The recent hard freeze put some South Texas field work on hold and damaged some early-planted crops.

“The week of February 15, 2021, we had the first hard freeze here in the Rio Grande Valley since December of 1989,” Wallace says.  “Most of the damage was to citrus.  We’ve seen no effect on cotton yet other than possibly foiled plans to plant super early and shoot for the first bale.”

He says conditions improved the following week, temperatures in the 80s most of the week. “A few guys started planting some cotton that week.  That cotton is already coming up fairly well.”  

“Before the cold weather, some farmers had planted a fair amount of corn, since soil temperatures were warmer than normal,” McGinty says.  “Much of that corn didn’t survive the freezes and has been replanted.

mcGintyJoshua.jpg(Texas A&M AgriLife Extension specialist Josh McGinty (Photo courtesy of Texas AgriLife Extension)

“Most producers are in the middle or near the end of planting sorghum now and a few are planting cotton. Soil temps recovered quickly after the cold front and soil moisture is okay, not as good as I’d hope for, but enough to get started.”

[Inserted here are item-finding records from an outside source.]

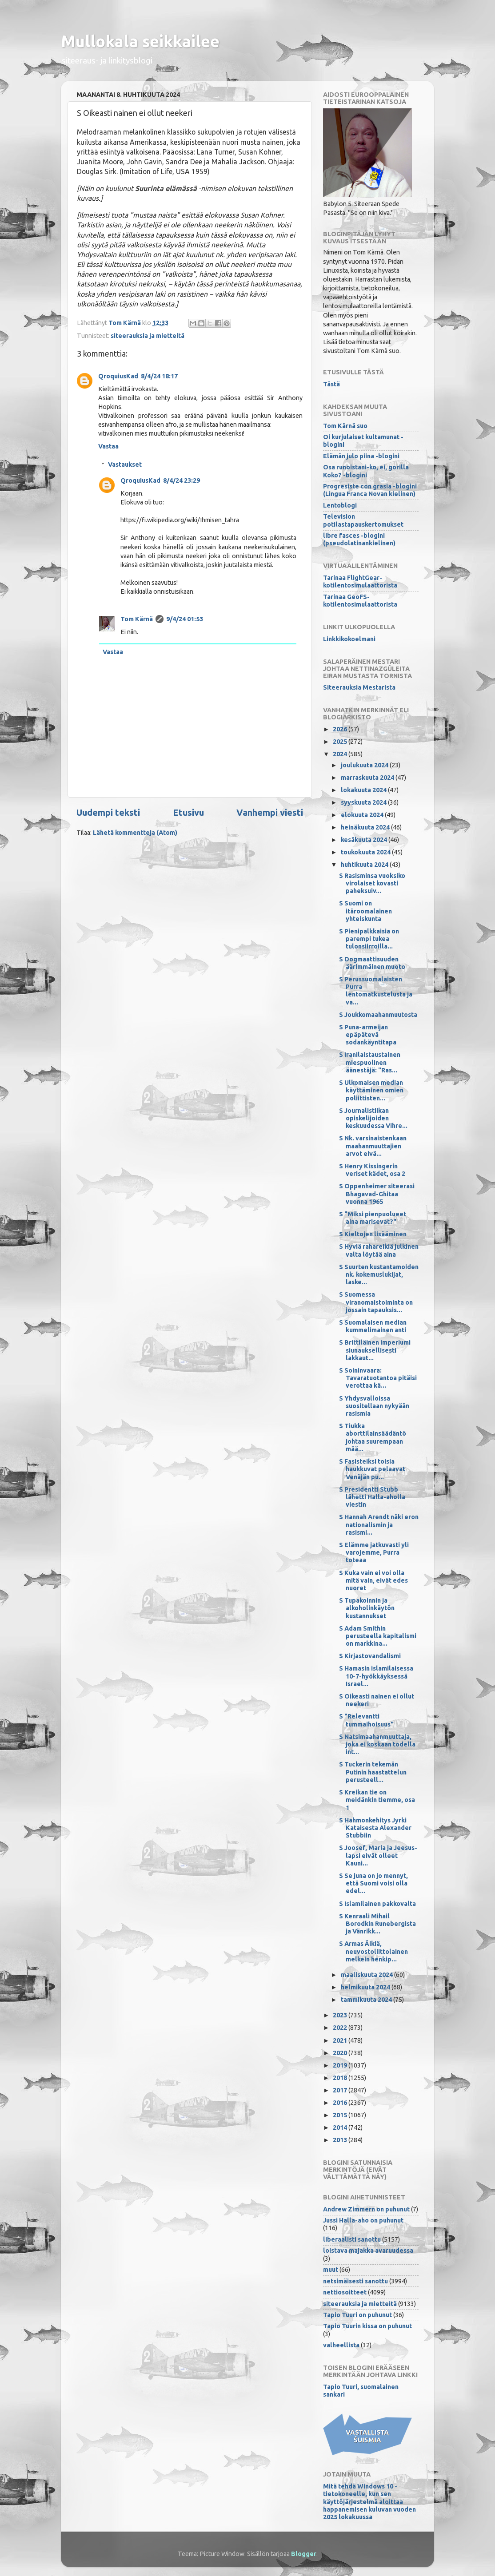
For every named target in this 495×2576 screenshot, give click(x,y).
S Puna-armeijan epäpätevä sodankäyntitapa (367, 1035)
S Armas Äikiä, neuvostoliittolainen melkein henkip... (373, 1951)
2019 (340, 2065)
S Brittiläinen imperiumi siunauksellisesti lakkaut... (375, 1350)
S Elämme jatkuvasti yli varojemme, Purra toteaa (374, 1552)
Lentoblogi (340, 505)
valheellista (341, 2345)
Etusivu (188, 812)
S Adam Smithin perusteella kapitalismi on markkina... (377, 1636)
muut (330, 2269)
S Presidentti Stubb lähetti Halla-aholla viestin (372, 1497)
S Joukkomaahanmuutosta (378, 1014)
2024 (340, 754)
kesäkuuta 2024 (364, 839)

“Some producers lost some early-planted corn to the freeze in the Corpus area,” Nunley says.

Sekula is watching other threats.

“Thrips pressure is very heavy along the river in onions and leafy greens from what I saw yesterday (March 10). Despite the freeze, thrips are still alive and out with a vengeance. I’m a little nervous for cotton that comes up along the river. I’m afraid it will be hammered by thrips at the cotyledon stage, especially since onions harvest is barely underway and will continue over the next three weeks.”

She says the freeze killed “quite a few acres of dryland sorghum in Willacy County. I heard 5,000 acres. Some acres in Hidalgo and Cameron counties that were already at V6, V7 stages, as well as some corn, were lost to the freeze.” 

Double row corn_2021-web.jpg(Double-row corn in the Rio Grande Valley. (Photo by Danielle Sekula)

The freeze also damaged some vegetables.

“The guys who got hit the hardest were my citrus growers. I came from a citrus background before I moved to cotton, and I teared up walking some of these citrus groves the last two weeks. I’ve never seen trees damaged like this before. Groves lost last year’s fruit that had not been harvested and this year’s new fruit when the blooms froze.”

She says recovery will take two years or longer. “Some groves might not come back because many producers had just hedged, leaving branches exposed.  But growers are resilient, and we will see what happens.”